Inhalable Aerosol Light Source for Controlling Drug-Resistant Bacterial Lung Infections

The FET Open project "Inhalable Aerosol Light Source for Controlling Drug-Resistant Bacterial Lung Infections" (with acronym Light4Lungs and Grant agreement ID: 863102) proposes a novel approach to address the problem of antimicrobial resistance in the treatment of chronic lung infections, which are the leading cause of morbidity and mortality in patients with diseases such as cystic fibrosis and hospital-acquired lung infections.
The goal is to develop a novel therapeutic scheme for the treatment of the infections, replacing antibiotics by inhalable light sources that will excite bacterial endogenous photosensitizers (e.g. iron-free porphyrins), eliminating the pathogenic bacteria by the photodynamic effect (local production of cytotoxic reactive oxygen species by the combined action of light, a photosensitiser and oxygen) irrespective of its multidrug resistance profile. The aim is to have a safe treatment for the host tissue thanks to its lack of self-photosensitising ability.
Three main objectives are being pursued: (i) The design of the treatment components, based on biological models, aerosol-based light emitting particles, and the action spectrum of the photodynamic effect; (ii) the realisation of the treatment components, from the particles to the aerosol and to the mechanism of particle activation prior to inhalation; and (iii) the assessment of the treatment efficacy and safety using in vitro and in vivo models.

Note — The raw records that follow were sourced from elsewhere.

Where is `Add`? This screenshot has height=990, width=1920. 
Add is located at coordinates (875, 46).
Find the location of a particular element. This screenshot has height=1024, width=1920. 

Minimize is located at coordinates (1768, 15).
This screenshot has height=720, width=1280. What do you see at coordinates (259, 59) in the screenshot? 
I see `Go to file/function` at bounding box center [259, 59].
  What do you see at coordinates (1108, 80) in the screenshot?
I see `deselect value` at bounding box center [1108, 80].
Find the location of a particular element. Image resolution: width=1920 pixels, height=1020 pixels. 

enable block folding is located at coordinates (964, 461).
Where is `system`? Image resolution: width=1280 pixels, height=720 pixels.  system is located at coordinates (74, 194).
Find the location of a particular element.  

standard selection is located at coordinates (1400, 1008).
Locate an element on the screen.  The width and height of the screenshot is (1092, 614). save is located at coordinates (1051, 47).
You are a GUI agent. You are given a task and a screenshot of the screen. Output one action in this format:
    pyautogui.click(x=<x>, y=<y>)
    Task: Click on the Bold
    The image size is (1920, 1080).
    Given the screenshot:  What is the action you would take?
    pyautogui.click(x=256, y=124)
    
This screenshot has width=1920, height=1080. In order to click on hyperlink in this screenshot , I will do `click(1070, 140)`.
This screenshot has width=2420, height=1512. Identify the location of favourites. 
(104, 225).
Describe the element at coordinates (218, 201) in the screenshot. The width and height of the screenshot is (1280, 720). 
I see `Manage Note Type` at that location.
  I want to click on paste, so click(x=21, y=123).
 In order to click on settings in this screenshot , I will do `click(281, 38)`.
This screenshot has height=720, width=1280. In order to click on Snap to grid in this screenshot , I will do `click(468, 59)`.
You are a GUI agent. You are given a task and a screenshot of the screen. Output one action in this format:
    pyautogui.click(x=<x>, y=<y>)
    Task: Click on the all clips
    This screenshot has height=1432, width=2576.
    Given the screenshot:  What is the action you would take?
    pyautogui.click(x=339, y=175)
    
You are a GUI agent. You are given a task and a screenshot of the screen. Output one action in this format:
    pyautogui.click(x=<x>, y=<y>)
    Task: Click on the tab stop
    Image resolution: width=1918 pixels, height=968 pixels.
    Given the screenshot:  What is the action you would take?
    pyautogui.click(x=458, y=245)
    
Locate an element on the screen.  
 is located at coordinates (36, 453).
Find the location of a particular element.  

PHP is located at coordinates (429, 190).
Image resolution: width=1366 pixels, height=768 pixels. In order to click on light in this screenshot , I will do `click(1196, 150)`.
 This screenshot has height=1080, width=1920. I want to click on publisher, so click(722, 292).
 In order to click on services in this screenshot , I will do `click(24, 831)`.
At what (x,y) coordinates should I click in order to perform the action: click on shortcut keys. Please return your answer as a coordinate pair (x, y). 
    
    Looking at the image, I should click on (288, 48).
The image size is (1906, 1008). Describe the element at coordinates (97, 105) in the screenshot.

During the second reporting period of the project, the Consortium has focused on overcoming the challenges posed by the COVID-19 pandemic and the delays in entailed, and has successfully attained all objectives set.

The main results achieved so far are (i) the definition of the in vitro and in vivo biological models for lung infections, as well as the methods to assess the efficacy and safety of the Light4Lungs treatment using them; (ii) the definition of the physico-chemical, optical, and photophysical properties of the light emitting particles; (iii) the determination of the semitheoretical action spectrum of the phototherapy; (iv) the obtention of light-emitting particles with persistent luminescence; and (v) the assessment of the luminous aerosol stability.

Light4lungs addresses the problem of antimicrobial resistance in the treatment of chronic lung infections in a highly innovative way, whereby antibiotics will be replaced by breathable light sources that will eliminate the pathogenic bacteria through a photodynamic effect. Adoption of the Ligh4Lungs treatment scheme will therefore contribute to stop the spread of antibiotic resistance. The key novelty of the Light4Lungs concept is the use of breathable therapeutic light sources. The results of the project will be useful for patients with chronic multidrug resistant pulmonary bacterial infections, such as cystic fibrosis, and have a strong potential for extension to other pulmonary diseases, such as fungal infections and lung cancer, and eventually to other internal organs, having a profound impact on the fields of materials, photonics and healthcare.